** Start of Passage shown **

Friday, September 16, 2011
Richard Hamilton's forgotten creation - Roxy Music
If there was one person (aside from Bryan Ferry) instrumental in tooling the shape and scope of early era Roxy Music it was Richard Hamilton, Bryan Ferry's tutor and mentor at the University of Newcastle. The artist behind collages, constructs and installations with titles that won't be unfamiliar to Roxy/Ferry fans..
The Bride Stripped Bare by her Bachelors, Even (The Large Glass),
This Is Tomorrow
And 'Just what is it that makes today's homes so different, so appealing?' - the 'deluxe and delightful' 'smart town apartment' source material for In Every Dream Home a Heartache.

** End of Passage shown **

#### Set exercise
In the post on Richard Hamilton and Roxy Music, copy the text between "Friday, September 16, 2011" and "to Roxy/Ferry fans..", inclusive, swapping "tutor" for "teacher".

** Start of Raw data **

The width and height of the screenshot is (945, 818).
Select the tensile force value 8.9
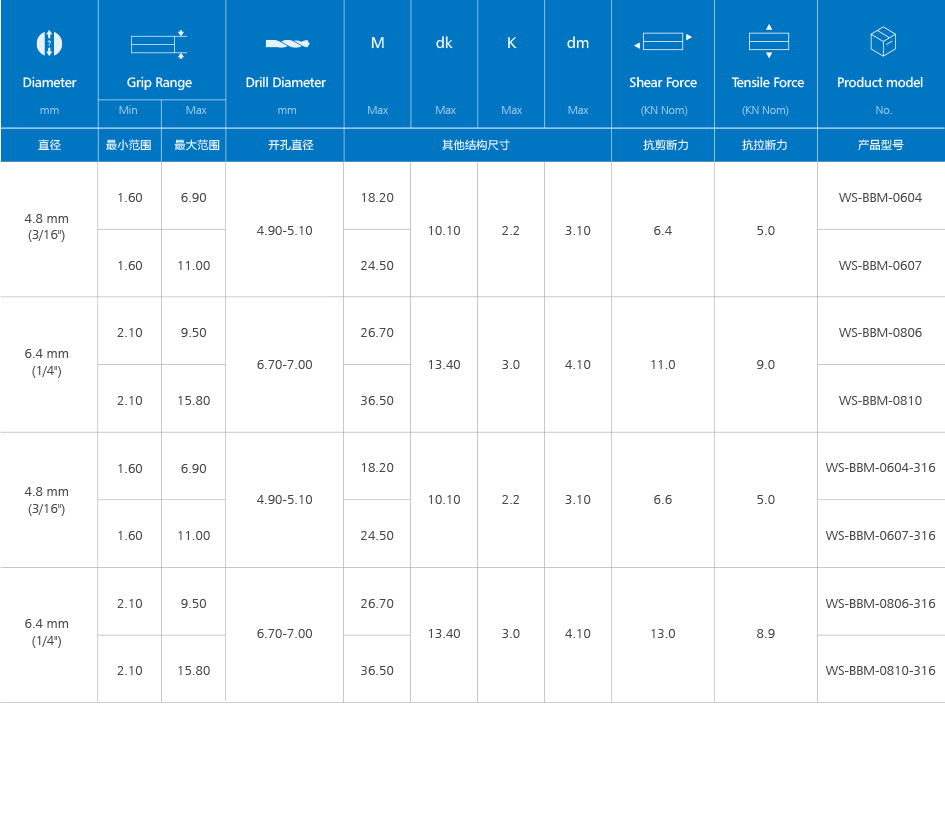tap(766, 633)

** End of Raw data **

#### Correct answer
Friday, September 16, 2011
Richard Hamilton's forgotten creation - Roxy Music
If there was one person (aside from Bryan Ferry) instrumental in tooling the shape and scope of early era Roxy Music it was Richard Hamilton, Bryan Ferry's teacher and mentor at the University of Newcastle. The artist behind collages, constructs and installations with titles that won't be unfamiliar to Roxy/Ferry fans..